Unerfreulich ist allerdings, dass es beim Vernetzen neben sinnvollen »Lerneffekten« bisweilen zu ärgerlichen Installationen von Schadsoftware kommt: etwa beim unbeabsichtigten Installieren des Sprachpakets »Schlechter Einfluss II« durch eine Netzwerkverbindung im Spiel-Modus mit Modell »Jeremy 6«. Hier hilft ein eigens heruntergeladenes Bereinigungsprogramm nur teilweise, wie plötzlich auftauchende Sprachsignale (»Alte Kackwurst!«) belegen.
Ein Systemupdate zur Programmversion »Grundschule 1.0« meistert das Ding zunächst spielend. Für Verdruss sorgt allerdings zunehmend ärgerliches Ruckeln in zentralen Lern-Prozessen: Nach Installation einer App »Little Piano Player« ertönen nur zögerlich Klänge, um bald für immer den Unlust-Modus anzuzeigen. Der zunächst als ausreichend betrachtete Speicherplatz erweist sich als zu klein für all die Programme, die meine Partnerin und ich gerne installieren möchten. So kommt es dazu, dass das Feature »Bruchrechnung« sich auch nach mehrtätigen Versuchen und Kontakt zum Support namens »Frau Lindemann« nicht installieren lässt. Von hier kommen ohnehin eher ärgerliche Hinweise wie, das Ding »für eine Weile einfach mal in Ruhe zu lassen«, statt »immer neuen Input zu geben« – unverständlich und zugleich kundenfeindlich! Gottlob finde ich im Forum User, die sich verständnisvoller und ideenreicher zeigen: »An deiner Stelle würde ich den Support wechseln!«, »Es ist allein deine eigene Entscheidung, wie viele Apps du auf dein Ding lädst!«. Das beherzige ich – und erfreue mich bald an einer zusätzlichen Fitness-, Ballett- und Geigenspiel-App, die auf mich wie mein Umfeld großen Eindruck macht. Obwohl das System manchmal dabei höchste Auslastung zeigt.

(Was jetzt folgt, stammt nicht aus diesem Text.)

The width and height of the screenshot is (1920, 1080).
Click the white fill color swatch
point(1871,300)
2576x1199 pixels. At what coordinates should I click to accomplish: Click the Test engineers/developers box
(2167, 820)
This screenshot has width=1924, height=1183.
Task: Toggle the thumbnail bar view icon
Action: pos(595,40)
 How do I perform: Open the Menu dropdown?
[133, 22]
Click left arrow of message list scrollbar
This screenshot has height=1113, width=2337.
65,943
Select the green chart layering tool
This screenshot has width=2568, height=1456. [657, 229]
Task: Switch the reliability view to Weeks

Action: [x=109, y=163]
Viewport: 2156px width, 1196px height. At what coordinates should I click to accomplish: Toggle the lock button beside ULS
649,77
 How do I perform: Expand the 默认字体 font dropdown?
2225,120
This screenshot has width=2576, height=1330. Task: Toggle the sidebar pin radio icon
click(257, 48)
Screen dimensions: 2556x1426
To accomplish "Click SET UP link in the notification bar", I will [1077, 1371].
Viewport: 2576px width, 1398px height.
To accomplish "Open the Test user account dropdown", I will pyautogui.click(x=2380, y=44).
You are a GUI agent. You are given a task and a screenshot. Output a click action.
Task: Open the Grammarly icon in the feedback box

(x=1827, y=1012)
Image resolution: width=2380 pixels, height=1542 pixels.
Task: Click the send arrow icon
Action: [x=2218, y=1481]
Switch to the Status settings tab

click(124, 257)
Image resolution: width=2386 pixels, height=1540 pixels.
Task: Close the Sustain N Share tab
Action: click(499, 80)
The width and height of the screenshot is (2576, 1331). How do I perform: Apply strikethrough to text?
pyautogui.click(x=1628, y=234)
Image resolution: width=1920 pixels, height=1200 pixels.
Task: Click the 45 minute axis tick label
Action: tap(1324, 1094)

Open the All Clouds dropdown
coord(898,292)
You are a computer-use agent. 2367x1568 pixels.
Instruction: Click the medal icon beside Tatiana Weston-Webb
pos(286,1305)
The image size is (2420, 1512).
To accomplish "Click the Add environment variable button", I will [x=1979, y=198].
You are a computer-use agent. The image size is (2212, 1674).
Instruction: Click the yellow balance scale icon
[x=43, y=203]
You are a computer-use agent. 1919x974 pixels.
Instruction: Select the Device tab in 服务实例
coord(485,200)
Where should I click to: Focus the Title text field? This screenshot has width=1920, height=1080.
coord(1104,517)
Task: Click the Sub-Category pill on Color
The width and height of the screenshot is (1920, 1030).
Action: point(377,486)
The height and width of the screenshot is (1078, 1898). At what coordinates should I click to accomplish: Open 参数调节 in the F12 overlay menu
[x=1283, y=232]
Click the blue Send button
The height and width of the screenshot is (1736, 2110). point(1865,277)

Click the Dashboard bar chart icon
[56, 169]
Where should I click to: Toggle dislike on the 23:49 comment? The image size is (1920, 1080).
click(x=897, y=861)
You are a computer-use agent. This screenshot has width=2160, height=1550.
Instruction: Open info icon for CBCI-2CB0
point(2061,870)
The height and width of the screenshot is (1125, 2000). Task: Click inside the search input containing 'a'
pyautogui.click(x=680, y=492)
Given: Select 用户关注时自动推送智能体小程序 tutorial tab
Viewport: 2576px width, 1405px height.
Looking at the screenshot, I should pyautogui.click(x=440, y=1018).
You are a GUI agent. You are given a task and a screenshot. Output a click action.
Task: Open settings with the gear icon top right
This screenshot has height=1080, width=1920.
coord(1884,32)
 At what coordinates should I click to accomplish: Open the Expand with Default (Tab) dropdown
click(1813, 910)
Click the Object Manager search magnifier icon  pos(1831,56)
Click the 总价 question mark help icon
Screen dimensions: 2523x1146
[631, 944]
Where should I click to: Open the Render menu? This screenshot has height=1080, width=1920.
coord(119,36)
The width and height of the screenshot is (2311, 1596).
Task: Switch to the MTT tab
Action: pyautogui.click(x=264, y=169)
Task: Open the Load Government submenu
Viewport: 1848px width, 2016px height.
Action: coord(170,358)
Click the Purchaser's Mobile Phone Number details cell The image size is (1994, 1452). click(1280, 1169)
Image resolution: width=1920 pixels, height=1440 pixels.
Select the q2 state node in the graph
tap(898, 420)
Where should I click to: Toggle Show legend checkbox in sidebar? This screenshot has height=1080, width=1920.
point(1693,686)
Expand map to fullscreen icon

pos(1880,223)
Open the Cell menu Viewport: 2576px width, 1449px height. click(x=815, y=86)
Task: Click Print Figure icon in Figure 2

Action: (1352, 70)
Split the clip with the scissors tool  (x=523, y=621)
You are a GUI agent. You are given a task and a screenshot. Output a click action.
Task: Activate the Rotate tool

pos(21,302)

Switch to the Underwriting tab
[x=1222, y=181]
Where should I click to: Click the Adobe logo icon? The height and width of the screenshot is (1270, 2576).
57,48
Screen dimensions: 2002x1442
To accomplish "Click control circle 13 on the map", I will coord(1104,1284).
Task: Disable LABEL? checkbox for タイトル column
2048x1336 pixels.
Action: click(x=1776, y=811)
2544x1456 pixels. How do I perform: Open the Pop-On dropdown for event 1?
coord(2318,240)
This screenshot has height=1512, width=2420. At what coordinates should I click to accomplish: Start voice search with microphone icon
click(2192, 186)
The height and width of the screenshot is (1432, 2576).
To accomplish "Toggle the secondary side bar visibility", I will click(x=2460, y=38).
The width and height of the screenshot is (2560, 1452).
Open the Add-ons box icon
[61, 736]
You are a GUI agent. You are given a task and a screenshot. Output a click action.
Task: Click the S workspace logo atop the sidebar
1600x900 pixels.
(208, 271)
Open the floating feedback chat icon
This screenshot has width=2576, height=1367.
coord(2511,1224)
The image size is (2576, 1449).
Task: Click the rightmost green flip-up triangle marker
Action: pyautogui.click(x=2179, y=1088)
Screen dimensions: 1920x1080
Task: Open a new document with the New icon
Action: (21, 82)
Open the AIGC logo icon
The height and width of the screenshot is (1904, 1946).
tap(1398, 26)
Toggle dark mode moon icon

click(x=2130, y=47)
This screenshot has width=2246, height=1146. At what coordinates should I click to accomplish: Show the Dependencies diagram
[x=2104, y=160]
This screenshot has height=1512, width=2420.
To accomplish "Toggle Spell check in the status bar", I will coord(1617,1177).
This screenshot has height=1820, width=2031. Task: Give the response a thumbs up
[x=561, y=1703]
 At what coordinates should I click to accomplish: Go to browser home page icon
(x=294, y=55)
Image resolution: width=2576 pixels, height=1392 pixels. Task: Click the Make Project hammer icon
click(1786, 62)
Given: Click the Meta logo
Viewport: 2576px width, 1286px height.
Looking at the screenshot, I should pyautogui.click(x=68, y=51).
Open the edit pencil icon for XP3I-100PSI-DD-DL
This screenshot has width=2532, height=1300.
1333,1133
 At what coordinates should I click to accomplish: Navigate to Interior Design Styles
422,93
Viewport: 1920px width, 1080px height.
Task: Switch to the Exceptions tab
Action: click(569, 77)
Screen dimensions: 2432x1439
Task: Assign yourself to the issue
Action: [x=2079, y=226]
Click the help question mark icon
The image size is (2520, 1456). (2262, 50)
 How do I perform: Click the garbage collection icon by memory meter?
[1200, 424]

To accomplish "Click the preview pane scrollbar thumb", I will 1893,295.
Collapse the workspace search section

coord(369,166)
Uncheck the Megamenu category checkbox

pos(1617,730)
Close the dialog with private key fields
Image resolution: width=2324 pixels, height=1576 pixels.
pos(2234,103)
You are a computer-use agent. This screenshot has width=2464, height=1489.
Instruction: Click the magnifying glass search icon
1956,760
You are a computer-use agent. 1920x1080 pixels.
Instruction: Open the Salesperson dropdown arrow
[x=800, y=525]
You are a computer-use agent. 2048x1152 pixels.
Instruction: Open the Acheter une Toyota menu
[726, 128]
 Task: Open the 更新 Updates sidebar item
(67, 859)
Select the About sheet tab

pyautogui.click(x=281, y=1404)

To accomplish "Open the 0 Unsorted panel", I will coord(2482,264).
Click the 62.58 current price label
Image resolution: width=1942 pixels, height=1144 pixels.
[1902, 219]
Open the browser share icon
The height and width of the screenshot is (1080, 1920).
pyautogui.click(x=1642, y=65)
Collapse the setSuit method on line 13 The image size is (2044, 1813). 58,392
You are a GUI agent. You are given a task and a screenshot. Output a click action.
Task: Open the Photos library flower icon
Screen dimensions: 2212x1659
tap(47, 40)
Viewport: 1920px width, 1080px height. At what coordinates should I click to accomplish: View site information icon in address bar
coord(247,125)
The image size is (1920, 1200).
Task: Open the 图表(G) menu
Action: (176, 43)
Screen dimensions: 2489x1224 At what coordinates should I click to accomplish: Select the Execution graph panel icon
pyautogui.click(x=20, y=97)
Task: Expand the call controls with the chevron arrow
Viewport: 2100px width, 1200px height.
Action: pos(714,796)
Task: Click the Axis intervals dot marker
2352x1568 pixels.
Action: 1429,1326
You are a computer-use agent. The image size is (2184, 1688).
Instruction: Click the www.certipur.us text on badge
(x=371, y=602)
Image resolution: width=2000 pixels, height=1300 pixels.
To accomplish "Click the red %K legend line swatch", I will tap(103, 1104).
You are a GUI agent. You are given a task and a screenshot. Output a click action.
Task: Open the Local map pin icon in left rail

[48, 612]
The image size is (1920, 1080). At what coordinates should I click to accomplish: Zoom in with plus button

Uff, und dann passiert es doch noch – und alles ist aus! Beim Versuch, sich selbst per Update erweitere Funktionen und eine noch intelligentere Benutzeroberfläche zu verschaffen, hat sich mein Ding einen supergefährlichen Virus eingefangen – ausgerechnet den Mega-Trojaner »Puberty«! Was der bewirkt? Viel zu viel: Das Ding wird unendlich langsam und zeigt insbesondere beim morgendlichen Start erhebliche Schwierigkeiten, ins Dienstprogramm hochzufahren. Schuld daran ist unter anderem der Akku, der selbst nach Durchladen über ein Wochenende im Ruhezustand hinweg nicht vollständig auflädt!
Was soll man mit dem Ding jetzt noch anfangen? Völlig abgeschmiert ist die Sprachausgabe, seit die »fröhliche Plapper-Funktion« irreparabel ausfällt – zugunsten der App »iRülps«. Von den zahlreichen Lern-Apps funktioniert fast nichts mehr, nur noch die App »Von Wikipedia kopieren«. Stattdessen ploppen ab und an Sexseiten auf. Dem Versuch des Testers, das verdammte Ding wieder auf die Werkseinstellungen zurückzusetzen, um die ganze Sache wieder von vorne anzufangen, widersetzt sich dieses auf regelrecht renitente Weise. Liebe Leser, ich bin verzweifelt.